The Samsung Galaxy S8 is more expensive to manufacture than any other high-end smartphone that's currently available on the market, not including the Galaxy S8 Plus, a teardown performed by British market research firm IHS Markit revealed. The 64GB variant of the 5.8-inch Galaxy S8 costs Samsung $301.60 to make, which is significantly higher compared to the company's previous flagship models, the report states, adding that with the inclusion of basic manufacturing costs, the cheapest member of the Galaxy S8 lineup costs $307.50 to make. According to IHS Markit's estimates, that makes the Galaxy S8 $36.29 more expensive to manufacture than the Galaxy S7 Edge, and $43.34 more costly than the Galaxy S7. The company has yet to conduct a teardown of the 6.2-inch Galaxy S8 Plus, though it's implied that the larger device is even more expensive than its smaller sibling, and that's not accounting for the fact that Samsung is currently also retailing a variant of the device sporting 6GB of RAM and 128GB of NAND flash memory in select Asian markets.
The company said that there are numerous factors driving up the manufacturing costs of the Galaxy S8, but most of them can be summarized by saying that the South Korean tech giant went out of its way to offer an innovative product that strives to push the boundaries of what people expect from a contemporary smartphone. Everything from its Infinity Display and support for gigabit-LTE speeds to Bluetooth 5.0 compatibility and a large amount of internal storage that's twice the size of any other Android flagship's base model contributes to the fact that Samsung is spending a lot of money on manufacturing the Galaxy S8, which also explains its relatively high price tag. For added context, the Galaxy S8 is more expensive to make than both the Google Pixel and the iPhone 7 and is also likely pricier to manufacture than the recently released LG G6.

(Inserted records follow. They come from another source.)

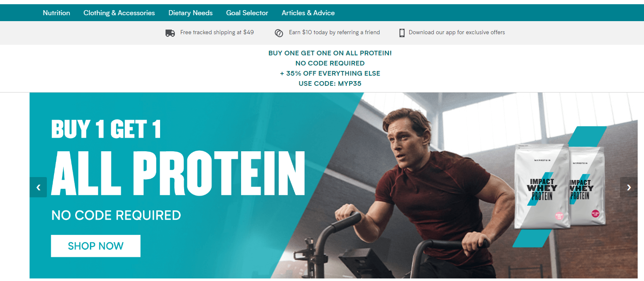Open Download our app offer link
This screenshot has width=644, height=281.
(x=457, y=32)
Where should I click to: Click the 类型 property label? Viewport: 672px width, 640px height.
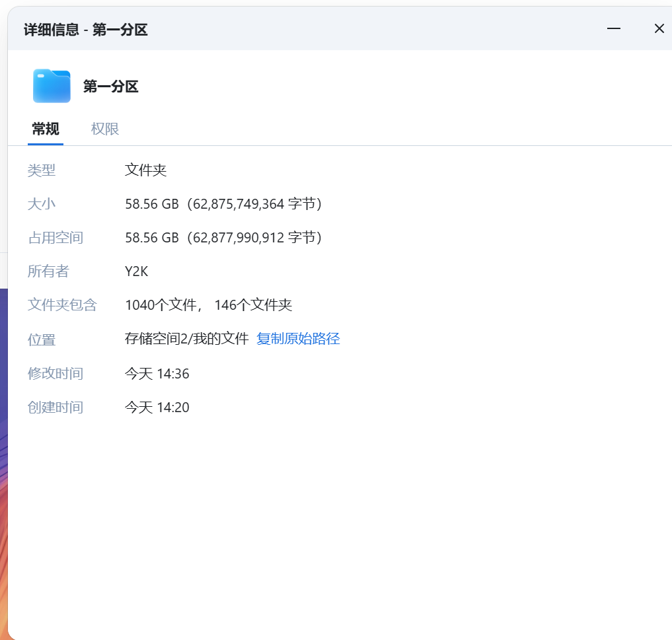point(42,170)

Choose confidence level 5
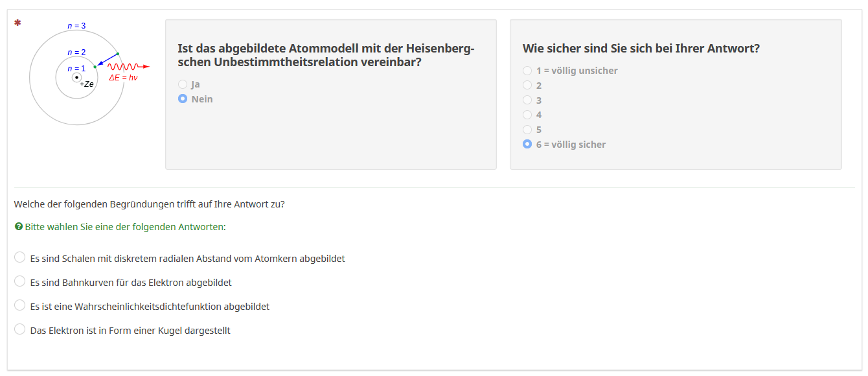527,130
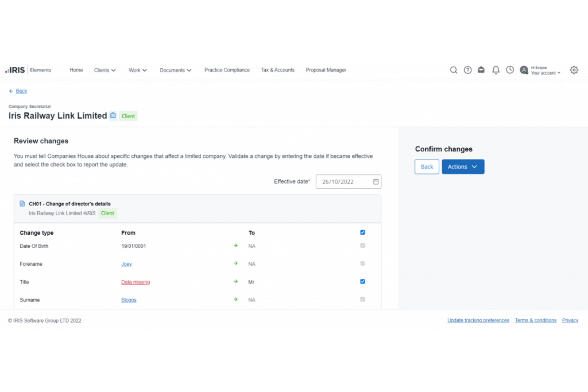Uncheck the Title change checkbox
The height and width of the screenshot is (392, 588).
pyautogui.click(x=362, y=281)
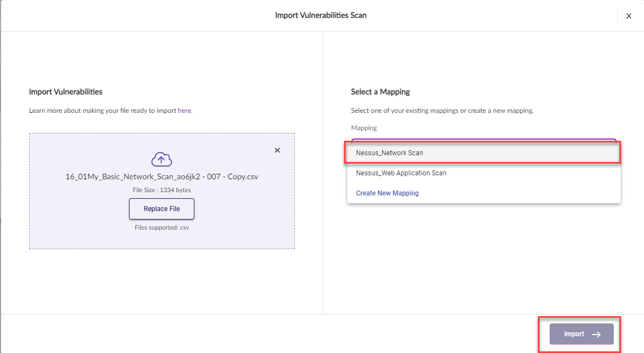
Task: Click the uploaded CSV file name
Action: 162,177
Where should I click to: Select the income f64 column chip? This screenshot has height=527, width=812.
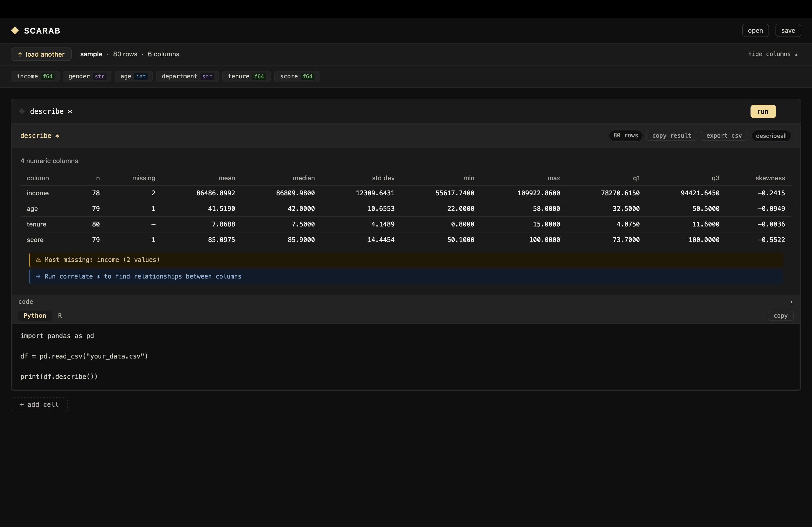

Regardless of its high production costs, the Galaxy S8 is expected to become a massive commercial hit and possibly even the best-selling Android smartphone of the year. Regarding its larger sibling, IHS Markit is planning to conduct a teardown analysis of the Galaxy S8 Plus in the coming weeks, so more details on the manufacturing costs of that particular model should follow soon.